Repository for the TripAdvisor interview assignment
- Clone this repository, enter the directory
- Run
pip install -r requirements.txt
(I'd recommend a virtualenv) - Ensure that
activity.txt
,hotels.txt
, andusers.txt
are in the directory.
There's two major pieces of code
- An IPython notebook (
Exploratory.ipynb
) which shows the (very rough) prototyping process I went through and some of the considerations that went into deciding on the final method. make_predictions.py
which assumes the presence and names of the given dataset to be the original names, and will take as argument a file to write its (tab-separated with a header) predictions of the next click for each user. It also takes an optional verbosity argument and a switch on whether or not to run the evaluation detailed below, as well as a value k which controls how many similar users are considered.
It is worth noting that getting the predictions the full evaluation will take about 15 minutes (~0.2 seconds per prediction), and if you run it with the evaluate switch it will have to rerun the predictions (as the similarities will change) taking another 15 minutes.
The data given consists of a set of users, hotels, and a list of 'clicks' describing a user clicking on a hotel. These clicks are not necessarily unique.
Each user (~4500 of them) has a gender and continent that describes them. On average, there's each user makes about 4 clicks but the mode is very strongly 2 clicks, which is unsurprising.
Each hotel (there are 66 hotels) has a single rating, with the minimal rating being 2 (although theoretically on a 1-5 scale) and the average being around 3.5 stars but the mode being 4 stars. Interestingly there's not a very strong correlation between star rating and number of clicks received.
The activity is just a list of users and the corresponding hotel they clicked on. The order of these clicks is not given, which limits the possible solutions that can be explored. Additionally, it is not known what hotels the user saw prior to clicking on a hotel, which also limits the possible solutions.
Due to a variety of considerations outlined in the IPython Notebook, I decided to go with a raw collaborative filtering approach, ignoring the user and hotel attributes. While my gut feeling is that the user attributes aren't predictive of which hotel a user will click on, the hotel's attributes are and if I were to continue working on this I would try to find a way to incorporate it.
The basic idea behind collaborative filtering in this scenario is to make a matrix M such that for a user i and a hotel j, M(i,j) = 1 if i clicked on j and 0 otherwise. I ignore the multiple clicks aspect, as only one user in this dataset made a second click on a hotel.

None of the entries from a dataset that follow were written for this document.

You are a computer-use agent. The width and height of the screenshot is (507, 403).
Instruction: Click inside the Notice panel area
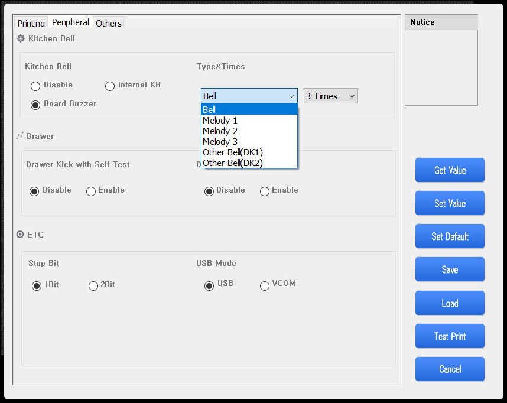(441, 67)
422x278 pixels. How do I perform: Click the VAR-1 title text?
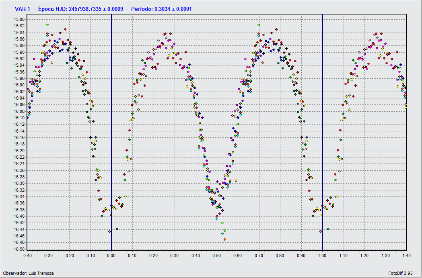coord(23,8)
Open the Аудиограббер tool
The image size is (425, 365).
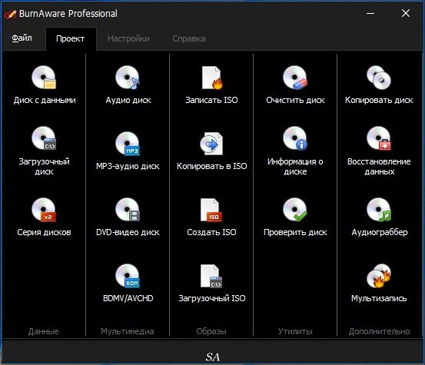coord(379,210)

In order to predict what hotel a user will click on next, I then simply find its closest users (i.e. by the correlation between their clicks) and sum up their clicks weighted by the correlation coefficient. I then use the maximum value of this weighted sum for my hotel prediction (of course ignoring those hotels that the user already clicked on).
This method is slow, but could be reasonably scalable with appropriate lower-bounding techniques. It does however ignore potentially useful attributes of the hotels and users.
Evaluating this approach is not straightforward without knowing the order of the clicks given. I decided to randomly hold out a hotel from each user on the assumption that the other clicks could predict it, and found that the results were pretty awful, though significantly better than random -- getting around 12% accuracy.
The final predictions are in predictions.tsv
.
There are a lot of ways that this could be improved. One consideration is that collaborative filtering usually requires some more normalization to work, but I decided against normalizing hotel click frequency because it didn't seem like the correct intuition -- i.e. it's not unreasonable to predict that a user would click on a popular hotel. This did however lead to the collaborative filter predicting popular hotels very frequently (see notebook).
The other thing that would make sense to take into account is of course the hotel ratings -- even if another similar user clicks on a lower rated hotel, it is reasonable to assume that we should discount the weight of this hotel in predicting the target user's next click.
The implementation of collaborative filtering that I've made is incredibly slow, and of course could be made faster. Due to timing I never really evaluated how cutting off similar users after some k affects the score (i.e. I never optimized that hyperparameter), which would be doable if this was implemented more efficiently.